Seroquel XR For Depression? Two Recent Studies Weigh In.
Suddenly, psychopharmacology has apparently become “all Seroquel, all the time.” AstraZeneca’s atypical antipsychotic (generic name, extended release quetiapine), which already had FDA approval for schizophrenia and bipolar mania, recently won approval for bipolar depression, and is now pushing for indications in depression and generalized anxiety disorder (GAD). Just prior to this newsletter’s publication, the FDA’s psychopharmacology advisory committee recommended against approving the drug for GAD or depression monotherapy, but recommended approval for adjunctive use in depression. In this article, we review the clinical trial evidence for Seroquel XR in depression.
Seroquel XR for monotherapy of major depression. AstraZeneca sponsored a study in which 612 patients with major depression were randomly assigned to 150 mg Seroquel XR, 300 mg Seroquel XR, 60 mg duloxetine (Cymbalta), or placebo for six weeks of active treatment followed by a two-week discontinuation period. Improvement on the Montgomery-Asberg Depression Rating Scale (MADRS) was greater for all three medication groups than for placebo, with no differences between treatment groups. Response rates were significantly higher (50%-55% across the three treatment groups) for participants receiving medication than for placebo (36%). Remission rates for the 300 mg Seroquel XR and Cymbalta groups (32% in each) were statistically significantly higher than placebo (20%), while the small advantage for 150 mg Seroquel XR was not significant (27%) (Cutler AJ et al., J Clin Psychiatry 2009;70:526-539).
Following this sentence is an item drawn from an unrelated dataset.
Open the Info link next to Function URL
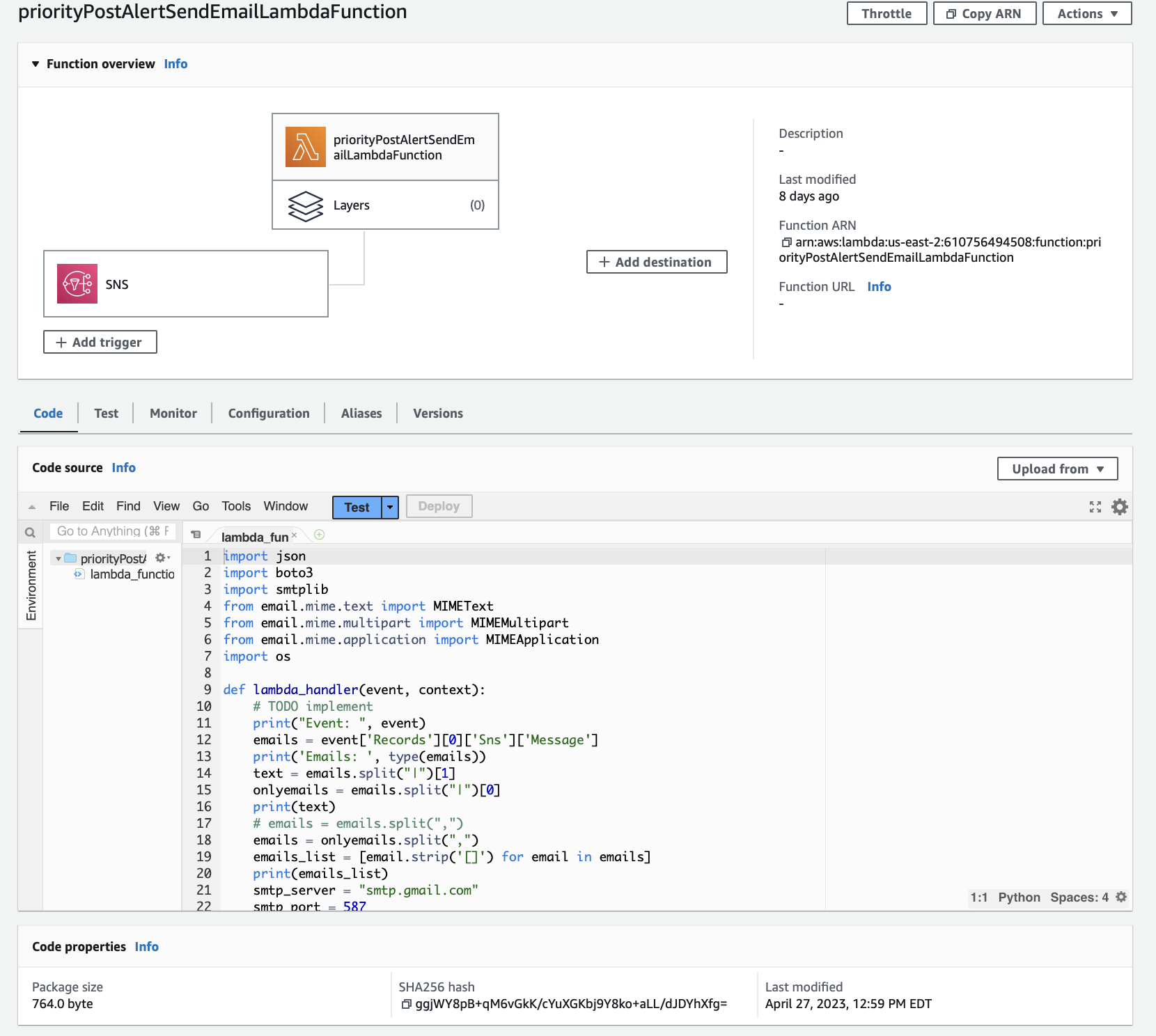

Seroquel XR for augmentation of antidepressants. In the treatment augmentation trial, 493 patients who had not responded to at least 6 weeks of antidepressant treatment were randomly assigned to receive either 150 mg Seroquel XR, 300 mg Seroquel XR, or placebo in addition to their current antidepressant for 6 weeks. The response rate for 300 mg Seroquel XR (58%) was significantly higher than placebo (46%), while 150 mg Seroquel XR (55%) did not significantly differ from placebo. Remission rates were 36% for 150 mg Seroquel XR, 31% for 300 mg Seroquel XR, and 24% for placebo; only the advantage for 150 mg Seroquel XR was significant (Bauer M et al., J Clin Psychiatry 2009;70:540-549).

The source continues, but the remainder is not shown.